Yaşamın her şeyi kapsaması gibi. Yaşamak da hayatı olduğu gibi kucaklar. Doğumları ve ölümleri, mutsuzlukları ve umutlarıyla… (arka kapak yazısından)
Dünyanın neresine gidersek gidelim hangi dil konuşulursa konuşulsun insanlığın dertleri, tasaları, sevinçleri ortaktır. Yu Hua Çin’de yaşayan halkın yaşamına dair verdiği bilgiler, yerel yaşamdan bahsetmesi, özünde insanın ve insan yaşamının, duygularının evrenselliğine dikkat çeker. Siyasi kargaşa ve bunalımların bütün toplumlarda önce halkı etkilediğini görürüz bu roman aracılığıyla.
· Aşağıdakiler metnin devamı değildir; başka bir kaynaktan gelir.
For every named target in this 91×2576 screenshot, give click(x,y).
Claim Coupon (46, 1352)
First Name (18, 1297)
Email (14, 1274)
Kitap 1993 yılında yayımlandıktan sonra hemen yasaklanmış. Yaşamak romanı, 1994’te beyaz perdeye aktarılıp Cannes Film Festival’inde ödül almasıyla tüm dünyanın dikkatini çekmiştir.
Köy köy dolaşıp halk şarkıları derleyen bir halk bilimcinin yolu yaşlı öküzüyle tarlasını süren bir ihtiyar ile kesişir. Aralarında geçen sohbet sonucu Fugui’nin hayat hikayesine tanık oluruz. Bütün aile servetini kumarda kaybeden Fugui’nin yoksullukla tanışmasına, sevdiklerini birer birer kaybedişine, hayatının değişimlerine şahit oluruz. Çin Kültür Devrimi’nin getirdiği sosyal değişimleri, açlığı, sefaleti, yaşam mücadelesini Fugui ve ailesi üzerinden öğreniyoruz. Yazarın samimi ve yoğun anlatımı bir anda kitabın içine çekiyor insanı. Her şey tam düzelecek dediğiniz umutlandığınız bir anda kötüye gidişi, Fugui’nin umudunu kaybetmeden yola devam edişi, karısı Jiazhen’in merhametli, ailesini sahiplenen yaklaşımı, kızı Fenghia’nın geçirdiği havale sonucu duyma yetisini kaybetmesi ve konuşamayışı, oğlu Youqinq’in yoksulluk içinde okumaya çalışması ve kuzusuyla olan naif bağı, damadı Erxi’nin ailenin bir ferdi olması, torunu Kugen ile Fugui’nin yol arkadaşı olması… Bu altı kişinin sıcacık samimi bazen umutlu çoğu zaman hüzünlü hikayesi yaşamı anlatır bize.
“İhtiyarın güneş ışığında hayat dolu gülümseyen esmer yüzündeki çizgiler neşeyle kırışıyordu. Tıpkı tarladaki çamurla dolmuş arıklar gibiydi.” Syf.12
Onca acıya, kaybedişe rağmen Fugui’yi yüzündeki kırışıklıklara güneş ışığı ve çamur dolmuş, neşeli bir ihtiyar olarak anlatılması yaşamaya dair bir gerçekliği hatırlatır bize. Hayatın acılarını, hüzünlerini, kaybedişlerini iliklerimize kadar hissedip kabullenmek ve umutla yaşamaya devam etmek…
Nazım Hikmet’in şiirinden dizeler zihnimde;
“Yaşamak şakaya gelmez,
Büyük bir ciddiyetle yaşayacaksın bir sincap gibi mesela
Yani, yaşamın dışında ve ötesinde hiçbir şey beklemeden
Yani, bütün işin gücün yaşamak olacak…”
Sade ve akıcı kurgusuyla bir çırpıda bitirilen kitaplardan Yaşamak, etkisi uzun süren… Kitapla ilgili daha fazla ayrıntı vermeden siz iyisi mi kitabı okuyun, yorumlarınızı benimle de paylaşın lütfen.